My surgeon is a Dr. Jex, at the Nebraska Heart Institute here in Lincoln. They provide complete cardiac, thoracic, vascular and organ transplant care.

The Institute has a team of expert cardiologists and surgeons of NHI perform more diagnostic, interventional, and surgical procedures than any other cardiac program in the state. They claim that they have performed over 1,500 open heart surgeries, 6,500 heart catheterizations, and 1,700 interventional procedures.

So I hade my ?consultation? and Dr. Jed recommended that I get this done in the next few months. My question is what the normal sequence of events is. I guess I just call and make a date. What normally happens next?

Are their things I should be doing? Contacting insurance companies? I am a retired LTC/US Army and I have BC/BS. Are most things covered?

The whole issues of what valve to get are enough to drive you crazy. The more I read about St Jude vs. ATS vs. Pig the more I am confused. The thought of Coumadin is not appealing but the thought of multiple surgeries is worse.

I also read that the way to proceed is come up with a list of this first and this second so the surgeon has some options once he is in there.

Your help and insight is much appreciated.
 
I'll take a stab at this one.

First you go through all the diagnostics, which it appears you have done.
Then it's on to seeing the surgeon and discussing your concerns, type of valve, etc.
Then on to making a surgical date.
Then Pre-Admission Testing
Then The surgery.

In the back ground, you may want to dig up your insurance policies and check what all is and isn't covered. Blood being one of the many items. If you need pre-authorizations, be sure to get them. Don't give the Insurance companies any chance to deny claims for silly reasons.

Depending on your age and physical condition, valve selection may be easy. They don't want to have to go in again, unless absolutely necessary and the more surgeries you have the more difficult recovery becomes.

In my case, we've decided to go with the St. Jude Mechanical with graft as a first choice. If anatomically this can't be, then a Bovine or Porcine Tissue valve will be used. The surgeon won't know until he's in there.

Coumadin is not a big deal. It's sort of like taking your daily vitamin and being consistant in your diet. Once things are stabilized, it's not an issue. If you go this route, try to get the home INR testing unit. I plan on doing the same.

Take care of any home issues you may have, such as your Will, Living Will, etc. in the event things would go terribly wrong. I'm not trying to scare you, just prepare you.

If I've left something out, I'm sure someone will jump in and correct me. If you think of anything else, ask away.

:)
 
The numbers you cite for your local hospital don't sound terribly high.
I would ask the surgeon how many valve replacements HE performed in the last year or last 12 months, how many of the same valve, how many other heart surgeries, etc. Active surgeons perform around 200 per year. Also, ask how many heart surgeries are performed by the Hospital per year.
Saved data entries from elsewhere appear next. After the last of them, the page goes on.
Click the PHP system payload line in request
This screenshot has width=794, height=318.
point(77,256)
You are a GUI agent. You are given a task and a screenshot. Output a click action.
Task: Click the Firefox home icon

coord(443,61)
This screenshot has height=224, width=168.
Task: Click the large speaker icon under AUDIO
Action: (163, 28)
Hospitals that perform over 1000 heart surgeries per year typically have better statistics than ones that perform fewer.

You may be able to find ratings on your hospital, by procedure, by looking them up at www.HealthGrades.com

The highest rated heart hospital in the country is the Cleveland Clinic.
US News has a ranking list of heart hospitals on their website.

I chose to have my Valve Replacement surgery at the very highly rated University of Alabama at Birmingham (100 miles away) because of it's excellent reputation for complex heart surgeries (valves and transplants) vs. our local hospital which does very well with angioplasties and bypass surgeries.

'AL'
 
Thanks

Thanks

Ross, Al, and everyone else, you all are a wealth of knowledge and information. I should buy you all a drink.

I found my doctor attended medical school at the University of Utah, Salt Lake City, UT and residency at the Mayo Graduate School, in Rochester MN. His primary specialty is Heart Surgery (Cardiothoracic Surgery). I also found that the hospital Bryan LGH East, here in Lincoln, in 2001 was rated five stars and in 2002 they were rated three stars but they were actually better than expected. I did note that they do more of these procedures than anyone else in Nebraska.

Did either of you do any exercises or diets in anticipation of all this? Did you do any dental work ahead of time?

You all make me feel much better knowing I can talk about these things with folks who are going through the same situation, Thanks again for helping me eliminate the fear.

Ths whole thing still is still unreal to me.

Walter
 
I haven't done anything exceptional, as far as exercise. If you can excercise, I'd recommend it. Walk around a local mall-Anything to build your lung capacity up and strengthen your heart as much as possible.

Of course, I'm somewhat limited to sedentary activity anyhow.
As for the dental work-Yes, anything that needs done should be done before surgery. If you have Wisdom teeth that need pulled, have that done. I had 4 fillings that needed fixed/replaced, so now I'm good to go.

Eliminating of the fear?
I don't think any of us truly do.
We've come to understand that we have NO control over our conditions and have to rely on something more then ourselves.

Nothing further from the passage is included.